Ausführliche Erklärung
Das Messstellenbetriebsgesetz (MsbG) unterscheidet zwei Rollen: den grundzuständigen Messstellenbetreiber, das ist standardmäßig der örtliche Netzbetreiber im jeweiligen Netzgebiet, und den wettbewerblichen Messstellenbetreiber, ein Drittanbieter, den Eigentümer oder Anschlussnutzer per Vertrag beauftragen können. Ohne gesonderte Vereinbarung bleibt der Netzbetreiber automatisch zuständig.

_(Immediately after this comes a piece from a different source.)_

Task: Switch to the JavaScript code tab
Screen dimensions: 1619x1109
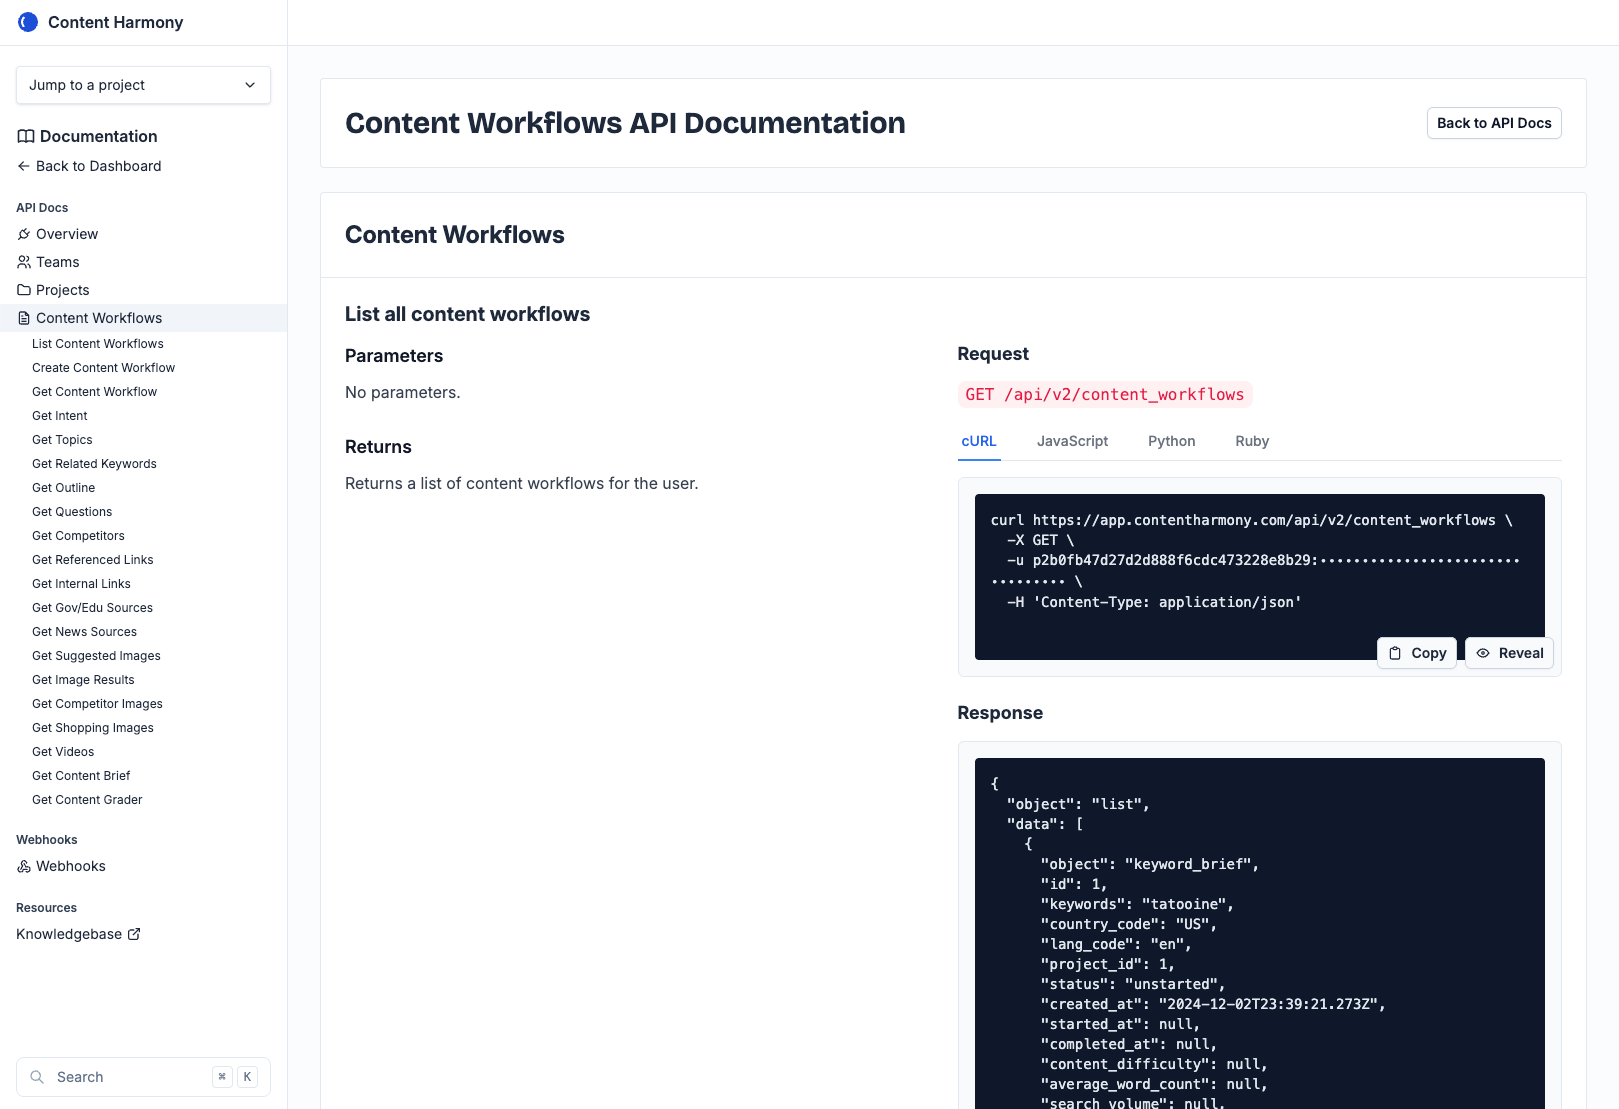Action: click(1072, 441)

Zu den Aufgaben zählen der Einbau und die Wartung der Zähl- und Messeinrichtungen (klassische Zähler, moderne Messeinrichtungen oder intelligente Messsysteme mit Smart-Meter-Gateway), die eichrechtskonforme Erfassung von Strom-, Gas- oder Fernwärmeverbrauch sowie die fristgerechte Übermittlung der Werte für Abrechnung und Netzsteuerung. Für Vermieter und Verwalter ist der Messstellenbetreiber der Ansprechpartner bei Zählerwechsel, -ablesung oder Störungen; eigenmächtige Eingriffe an der Messeinrichtung sind untersagt. Mit dem fortschreitenden Rollout intelligenter Messsysteme gewinnt die Wahl bzw. der gesetzlich vorgesehene Einbaupflichtkorridor für größere Verbraucher zunehmend Bedeutung für Bestands- und Neubauimmobilien.
Beispiel aus der Praxis
Ein Vermieter möchte in seinem Mehrfamilienhaus digitale Zwischenzähler für die Betriebskostenabrechnung einbauen lassen. Da er keinen eigenen Vertrag mit einem Drittanbieter abgeschlossen hat, ist automatisch der örtliche Netzbetreiber als grundzuständiger Messstellenbetreiber für Einbau und Wartung zuständig.
Rechtsgrundlage
- § 3 MsbG – legt fest, dass der Messstellenbetrieb Aufgabe des grundzuständigen Messstellenbetreibers ist, soweit keine anderweitige Vereinbarung getroffen wurde.